Gilets jaunes : la France rejette les accusations de l’ONU

Accusée de violences policières sur les Gilets Jaunes par l’ONU, la France rejette les accusations et justifie plutôt ses méthodes dans un argumentaire déposé au Haut-commissariat des Nations Unies aux Droits de l’Homme. Depuis le 17 novembre 2018, la France est engluée dans une crise sociale qu’elle essaie de contenir en utilisant une certaine violence contre les manifestants. Le 6 mars dernier, la haut-commissaire des Nations Unies aux droits de l’homme a réagit. La Chilienne Michelle Bachelet a appelé le gouvernement français à « enquêter de manière approfondie » sur tous les cas signalés de violences policières dans le cadre du mouvement qui agite le pays.




La France est donc mise en cause par l’Organisation des Nations unies (ONU) pour son « usage violent et excessif de la force » dans le cadre de la répression du mouvement des Gilets jaunes. Dans sa réponse, Paris rejette toutes les accusations dans un argumentaire de 21 pages. Le document a été transmis à l’institution le 11 avril selon le journal Le Monde. Soit un mois après que le Haut-commissaire de l’ONU aux droits de l’homme, Michelle Bachelet a demandé au gouvernement français une enquête approfondie sur tous les cas signalés de violences policières face au mouvement des Gilets jaunes.

Paris rejette toutes violences sur les Gilets jaunes

Dans les grandes lignes de cet argumentaire, Paris défend tous les moyens de force intermédiaire. Y compris donc, bâtons de défense, engins lanceurs d’eau, grenades lacrymogènes, permettant de maintenir une « distance qui est garante d’un maximum de sécurité, tant pour les forces de l’ordre que pour les personnes qui leur font face, en évitant le contact direct et les blessures subséquentes ». Une fin de non-recevoir donc de la part de la France qui justifie sur quatre pages l’usage des fameux Lanceurs de Balles de Défense (LBD) par ses forces. Elle a tenu à rappeler que l’utilisation des LBD est du cadre légal qui s’applique non à « la manifestation » mais de « l’attroupement ».

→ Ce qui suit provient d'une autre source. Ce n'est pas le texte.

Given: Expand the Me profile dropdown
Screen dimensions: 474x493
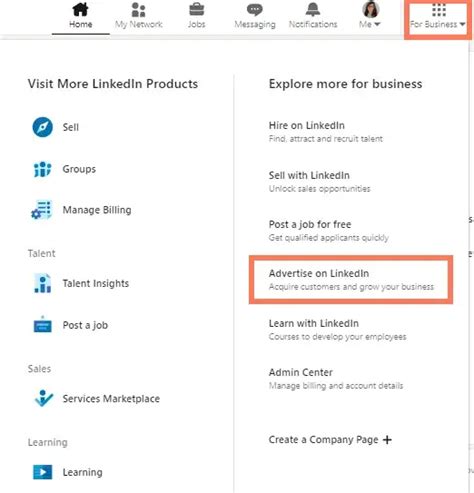Looking at the screenshot, I should (x=370, y=15).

Comprendre l’attroupement comme le moment où la masse ne marche pas, mais créé un attroupement. Enfin, une bonne partie du texte est dédiée à la défense de la nouvelle loi anti casseurs. Selon le document, celle-ci n’entrave pas la liberté de manifester. Et, « nul en France ne saurait être arrêté et n’a été arrêté en raison de sa seule qualité de manifestant ». Une façon de dire que tous les interpellés le sont pour quelque chose. Curieusement, la réponse semble ne pas tenir compte des journalistes blessés par la police au cours des différents samedis des manifestations, selon le journal français Le Monde. (On y attend les Reporters Sans Frontière pour parler de la liberté de la presse) . Toujours pour les droits de l’homme, Michelle Bachelet a fait un tour au Cameroun du 1er au 4 mai 2019, invitée par le Président de la République du Cameroun, Paul Biya.